AIM OF THE TASK: In the passage on threats to coral reefs, rewrite the part beginning at the words "Other threats include: a)" and ending after "Ecuador (Glynn 2001).", replacing "harvesting" with "collecting".

PASSAGE PROVIDED:
Bryant et al. (1998), based on four anthropogenic factors (coastal development; overexploitation and destructive fishing practice; inland pollution and erosion, and marine pollution), estimated a high threat to coral reefs along the coasts of Costa Rica, Panama and Colombia. High levels of siltation caused by accelerated coastal erosion have degraded coral reefs in Costa Rica, Colombia and Ecuador (Glynn 2001)

Other threats include: a) predation principally by Acanthaster and Jenneria (Glynn 2002, 1994, 2000), and b) harvesting for the curio trade, an activity that has virtually eliminated pocilloporid corals from Acapulco (Mexico), Bahia Culebra (Costa Rica), Taboga Island (Panama), and parts of the coast of Ecuador (Glynn 2001).

[Pixel coordinate grounding data]
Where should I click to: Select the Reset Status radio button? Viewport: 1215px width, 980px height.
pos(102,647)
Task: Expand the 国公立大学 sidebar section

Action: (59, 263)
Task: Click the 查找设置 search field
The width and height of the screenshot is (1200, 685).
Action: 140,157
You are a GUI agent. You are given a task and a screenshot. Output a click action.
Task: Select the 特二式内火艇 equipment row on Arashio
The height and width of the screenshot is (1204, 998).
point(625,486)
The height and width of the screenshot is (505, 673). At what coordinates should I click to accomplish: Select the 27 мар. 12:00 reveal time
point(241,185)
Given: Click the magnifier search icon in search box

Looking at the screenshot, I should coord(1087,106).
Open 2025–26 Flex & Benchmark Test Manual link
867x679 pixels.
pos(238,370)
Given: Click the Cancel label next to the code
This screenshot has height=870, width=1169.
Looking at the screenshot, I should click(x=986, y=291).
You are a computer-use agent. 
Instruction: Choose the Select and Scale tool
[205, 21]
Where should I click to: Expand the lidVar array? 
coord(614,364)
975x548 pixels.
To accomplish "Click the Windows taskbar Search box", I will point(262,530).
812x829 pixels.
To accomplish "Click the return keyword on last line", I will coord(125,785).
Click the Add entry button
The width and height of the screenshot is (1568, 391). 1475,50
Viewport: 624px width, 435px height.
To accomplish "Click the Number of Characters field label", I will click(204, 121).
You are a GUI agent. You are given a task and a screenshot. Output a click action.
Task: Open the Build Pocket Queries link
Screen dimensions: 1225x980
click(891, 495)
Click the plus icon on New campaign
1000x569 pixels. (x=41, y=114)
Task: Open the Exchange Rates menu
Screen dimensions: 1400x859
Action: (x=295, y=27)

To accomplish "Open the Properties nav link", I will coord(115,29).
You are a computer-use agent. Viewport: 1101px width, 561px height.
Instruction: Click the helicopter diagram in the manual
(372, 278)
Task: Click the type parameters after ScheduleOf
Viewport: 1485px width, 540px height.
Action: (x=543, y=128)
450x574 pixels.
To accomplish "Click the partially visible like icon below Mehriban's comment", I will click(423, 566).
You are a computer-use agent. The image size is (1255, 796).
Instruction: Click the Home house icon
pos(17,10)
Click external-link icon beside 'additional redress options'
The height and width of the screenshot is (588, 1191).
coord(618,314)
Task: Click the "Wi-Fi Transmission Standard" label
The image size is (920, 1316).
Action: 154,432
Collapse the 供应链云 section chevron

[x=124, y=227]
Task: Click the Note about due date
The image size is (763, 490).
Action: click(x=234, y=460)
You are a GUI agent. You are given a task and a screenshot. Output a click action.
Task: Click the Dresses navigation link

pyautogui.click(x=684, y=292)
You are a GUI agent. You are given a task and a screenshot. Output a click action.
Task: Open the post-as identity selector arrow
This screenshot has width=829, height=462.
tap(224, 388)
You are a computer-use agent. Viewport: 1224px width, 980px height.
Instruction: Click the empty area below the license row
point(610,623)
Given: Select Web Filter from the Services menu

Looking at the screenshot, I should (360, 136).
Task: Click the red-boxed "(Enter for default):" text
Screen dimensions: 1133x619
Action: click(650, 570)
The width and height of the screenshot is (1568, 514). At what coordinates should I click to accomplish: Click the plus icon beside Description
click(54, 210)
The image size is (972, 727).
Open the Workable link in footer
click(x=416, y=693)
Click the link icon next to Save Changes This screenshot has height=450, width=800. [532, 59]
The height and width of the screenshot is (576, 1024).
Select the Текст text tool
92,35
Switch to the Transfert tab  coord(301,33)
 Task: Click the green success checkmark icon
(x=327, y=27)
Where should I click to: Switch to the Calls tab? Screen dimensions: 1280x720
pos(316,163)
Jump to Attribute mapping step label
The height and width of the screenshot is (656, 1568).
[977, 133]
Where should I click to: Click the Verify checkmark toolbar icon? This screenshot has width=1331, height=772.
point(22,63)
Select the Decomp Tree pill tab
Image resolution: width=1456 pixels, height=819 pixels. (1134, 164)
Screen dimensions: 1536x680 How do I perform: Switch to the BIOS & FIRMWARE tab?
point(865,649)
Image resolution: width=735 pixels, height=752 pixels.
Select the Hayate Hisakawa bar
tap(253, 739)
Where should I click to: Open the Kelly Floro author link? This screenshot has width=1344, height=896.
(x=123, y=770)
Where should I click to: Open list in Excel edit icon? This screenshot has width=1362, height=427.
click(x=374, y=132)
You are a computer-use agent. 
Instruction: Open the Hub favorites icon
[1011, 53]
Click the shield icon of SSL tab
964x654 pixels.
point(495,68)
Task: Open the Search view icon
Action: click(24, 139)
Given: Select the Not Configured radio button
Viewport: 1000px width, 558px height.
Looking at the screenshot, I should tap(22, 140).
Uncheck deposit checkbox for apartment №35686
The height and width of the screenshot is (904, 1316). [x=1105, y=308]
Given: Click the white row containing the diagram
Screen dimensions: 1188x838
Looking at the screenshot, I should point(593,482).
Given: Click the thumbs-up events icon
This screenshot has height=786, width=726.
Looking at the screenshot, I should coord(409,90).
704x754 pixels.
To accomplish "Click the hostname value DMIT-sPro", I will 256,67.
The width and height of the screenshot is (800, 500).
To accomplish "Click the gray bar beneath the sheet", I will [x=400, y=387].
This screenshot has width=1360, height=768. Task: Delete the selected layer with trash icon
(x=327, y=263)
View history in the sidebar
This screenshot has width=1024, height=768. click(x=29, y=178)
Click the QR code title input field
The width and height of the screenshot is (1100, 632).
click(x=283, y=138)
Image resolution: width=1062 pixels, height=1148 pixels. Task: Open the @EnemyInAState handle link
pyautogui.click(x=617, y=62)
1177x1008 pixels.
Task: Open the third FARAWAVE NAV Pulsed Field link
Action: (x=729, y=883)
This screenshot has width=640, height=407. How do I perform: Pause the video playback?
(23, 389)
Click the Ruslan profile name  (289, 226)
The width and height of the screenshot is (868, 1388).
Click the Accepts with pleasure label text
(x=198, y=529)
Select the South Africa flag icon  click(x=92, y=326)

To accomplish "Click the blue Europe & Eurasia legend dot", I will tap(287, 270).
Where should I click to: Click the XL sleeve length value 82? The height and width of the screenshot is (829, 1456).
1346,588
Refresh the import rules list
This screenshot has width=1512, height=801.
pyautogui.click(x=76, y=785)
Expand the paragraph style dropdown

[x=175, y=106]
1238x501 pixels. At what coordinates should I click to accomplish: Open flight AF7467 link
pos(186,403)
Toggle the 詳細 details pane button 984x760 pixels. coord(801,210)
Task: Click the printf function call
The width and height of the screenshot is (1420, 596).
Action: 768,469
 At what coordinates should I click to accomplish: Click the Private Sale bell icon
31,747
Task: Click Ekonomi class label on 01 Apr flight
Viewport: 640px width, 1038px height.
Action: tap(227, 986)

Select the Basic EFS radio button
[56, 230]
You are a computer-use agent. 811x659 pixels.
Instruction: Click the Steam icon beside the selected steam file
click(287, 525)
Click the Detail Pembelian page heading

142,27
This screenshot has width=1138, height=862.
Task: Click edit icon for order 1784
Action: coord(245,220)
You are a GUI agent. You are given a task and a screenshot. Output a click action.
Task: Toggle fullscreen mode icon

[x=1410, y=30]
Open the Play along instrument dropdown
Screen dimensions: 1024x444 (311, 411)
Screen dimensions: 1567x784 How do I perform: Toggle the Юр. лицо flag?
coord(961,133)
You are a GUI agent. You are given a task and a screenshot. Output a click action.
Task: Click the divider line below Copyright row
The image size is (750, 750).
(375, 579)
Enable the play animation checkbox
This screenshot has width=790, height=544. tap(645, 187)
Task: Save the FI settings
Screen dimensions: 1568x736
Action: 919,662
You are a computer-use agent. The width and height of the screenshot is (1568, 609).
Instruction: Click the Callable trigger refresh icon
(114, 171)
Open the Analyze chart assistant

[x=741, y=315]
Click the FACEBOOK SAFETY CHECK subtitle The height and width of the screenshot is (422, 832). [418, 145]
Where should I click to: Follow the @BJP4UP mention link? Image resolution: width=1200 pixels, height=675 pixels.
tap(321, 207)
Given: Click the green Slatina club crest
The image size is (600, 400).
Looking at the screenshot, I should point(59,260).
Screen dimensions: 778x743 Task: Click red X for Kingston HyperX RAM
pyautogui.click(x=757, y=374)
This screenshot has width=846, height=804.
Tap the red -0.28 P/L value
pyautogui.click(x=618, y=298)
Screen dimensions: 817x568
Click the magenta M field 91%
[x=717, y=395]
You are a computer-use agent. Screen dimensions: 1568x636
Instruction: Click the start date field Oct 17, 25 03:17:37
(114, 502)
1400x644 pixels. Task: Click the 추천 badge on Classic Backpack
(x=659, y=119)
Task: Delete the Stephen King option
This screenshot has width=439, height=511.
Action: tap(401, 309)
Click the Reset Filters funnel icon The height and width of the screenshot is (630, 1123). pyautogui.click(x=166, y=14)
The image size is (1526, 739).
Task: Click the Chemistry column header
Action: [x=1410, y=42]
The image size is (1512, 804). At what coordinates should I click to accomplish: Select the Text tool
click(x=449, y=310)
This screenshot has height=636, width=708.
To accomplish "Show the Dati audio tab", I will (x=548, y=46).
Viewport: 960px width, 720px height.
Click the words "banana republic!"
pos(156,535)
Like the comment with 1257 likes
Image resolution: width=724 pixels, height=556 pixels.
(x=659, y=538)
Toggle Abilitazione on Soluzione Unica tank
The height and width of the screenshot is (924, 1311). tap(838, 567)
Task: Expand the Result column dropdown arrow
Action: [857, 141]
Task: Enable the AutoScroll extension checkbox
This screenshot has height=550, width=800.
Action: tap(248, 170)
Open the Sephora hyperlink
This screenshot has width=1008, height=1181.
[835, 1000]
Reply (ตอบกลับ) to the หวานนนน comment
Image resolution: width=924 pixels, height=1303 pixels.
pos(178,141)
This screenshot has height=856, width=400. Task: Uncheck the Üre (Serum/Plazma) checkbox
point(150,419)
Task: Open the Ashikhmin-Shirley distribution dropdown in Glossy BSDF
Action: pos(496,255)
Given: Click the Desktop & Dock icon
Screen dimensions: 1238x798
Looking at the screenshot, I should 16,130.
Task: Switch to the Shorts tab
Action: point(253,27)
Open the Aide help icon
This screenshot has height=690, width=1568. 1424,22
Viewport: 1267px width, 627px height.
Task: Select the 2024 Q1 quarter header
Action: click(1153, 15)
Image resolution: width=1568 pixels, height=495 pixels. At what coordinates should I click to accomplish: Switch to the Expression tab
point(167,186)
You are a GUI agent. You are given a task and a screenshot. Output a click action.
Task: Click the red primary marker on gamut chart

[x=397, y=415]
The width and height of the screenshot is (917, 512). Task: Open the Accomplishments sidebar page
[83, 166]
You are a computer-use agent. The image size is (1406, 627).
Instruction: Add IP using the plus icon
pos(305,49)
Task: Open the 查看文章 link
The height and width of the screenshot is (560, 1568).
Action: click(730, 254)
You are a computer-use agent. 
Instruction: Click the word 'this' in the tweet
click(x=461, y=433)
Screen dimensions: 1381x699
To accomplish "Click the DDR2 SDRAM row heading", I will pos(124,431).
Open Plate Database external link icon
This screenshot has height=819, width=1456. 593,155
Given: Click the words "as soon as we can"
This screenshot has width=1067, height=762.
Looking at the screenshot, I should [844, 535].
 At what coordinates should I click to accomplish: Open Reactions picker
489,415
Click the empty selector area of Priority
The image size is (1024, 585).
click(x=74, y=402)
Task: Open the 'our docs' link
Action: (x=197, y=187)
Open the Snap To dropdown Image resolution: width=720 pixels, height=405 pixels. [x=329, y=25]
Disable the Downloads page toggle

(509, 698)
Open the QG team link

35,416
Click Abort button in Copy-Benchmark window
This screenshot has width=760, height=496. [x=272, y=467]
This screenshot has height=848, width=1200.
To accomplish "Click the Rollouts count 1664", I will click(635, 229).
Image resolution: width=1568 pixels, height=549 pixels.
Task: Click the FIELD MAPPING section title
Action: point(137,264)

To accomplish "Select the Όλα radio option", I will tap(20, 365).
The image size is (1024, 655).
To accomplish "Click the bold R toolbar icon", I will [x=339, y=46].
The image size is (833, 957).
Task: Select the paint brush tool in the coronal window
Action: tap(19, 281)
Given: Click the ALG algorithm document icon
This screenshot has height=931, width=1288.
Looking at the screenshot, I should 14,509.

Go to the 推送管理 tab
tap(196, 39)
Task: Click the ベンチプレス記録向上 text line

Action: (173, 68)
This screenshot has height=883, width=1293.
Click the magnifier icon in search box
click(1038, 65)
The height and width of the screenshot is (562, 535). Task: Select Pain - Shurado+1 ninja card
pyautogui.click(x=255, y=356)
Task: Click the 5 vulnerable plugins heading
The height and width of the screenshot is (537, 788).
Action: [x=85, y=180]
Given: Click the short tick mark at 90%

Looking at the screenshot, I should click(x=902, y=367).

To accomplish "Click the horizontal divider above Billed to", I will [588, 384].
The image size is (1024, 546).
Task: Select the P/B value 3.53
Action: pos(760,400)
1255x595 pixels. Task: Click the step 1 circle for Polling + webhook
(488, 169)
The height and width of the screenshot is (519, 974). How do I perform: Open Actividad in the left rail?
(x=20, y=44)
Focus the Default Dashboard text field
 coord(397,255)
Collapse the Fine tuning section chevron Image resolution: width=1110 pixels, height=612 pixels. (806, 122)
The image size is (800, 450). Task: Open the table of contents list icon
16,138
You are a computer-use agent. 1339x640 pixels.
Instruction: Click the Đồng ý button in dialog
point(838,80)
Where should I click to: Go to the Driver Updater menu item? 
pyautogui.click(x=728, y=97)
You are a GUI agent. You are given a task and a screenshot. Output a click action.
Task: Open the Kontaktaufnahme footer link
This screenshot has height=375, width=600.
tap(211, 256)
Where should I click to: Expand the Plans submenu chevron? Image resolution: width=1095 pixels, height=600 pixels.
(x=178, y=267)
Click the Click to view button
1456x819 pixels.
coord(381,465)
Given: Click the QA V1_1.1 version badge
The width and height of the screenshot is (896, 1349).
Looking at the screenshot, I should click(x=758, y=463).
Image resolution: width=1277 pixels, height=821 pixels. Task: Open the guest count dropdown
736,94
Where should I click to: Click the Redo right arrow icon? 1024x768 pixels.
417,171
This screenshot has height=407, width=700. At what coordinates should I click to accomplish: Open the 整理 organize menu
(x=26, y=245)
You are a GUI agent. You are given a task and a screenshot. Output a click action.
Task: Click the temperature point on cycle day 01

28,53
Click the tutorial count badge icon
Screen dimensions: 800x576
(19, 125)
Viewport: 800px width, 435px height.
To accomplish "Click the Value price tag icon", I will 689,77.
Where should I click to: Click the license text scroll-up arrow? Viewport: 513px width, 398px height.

RESPONSE TO THIS EXERCISE:
Other threats include: a) predation principally by Acanthaster and Jenneria (Glynn 2002, 1994, 2000), and b) collecting for the curio trade, an activity that has virtually eliminated pocilloporid corals from Acapulco (Mexico), Bahia Culebra (Costa Rica), Taboga Island (Panama), and parts of the coast of Ecuador (Glynn 2001).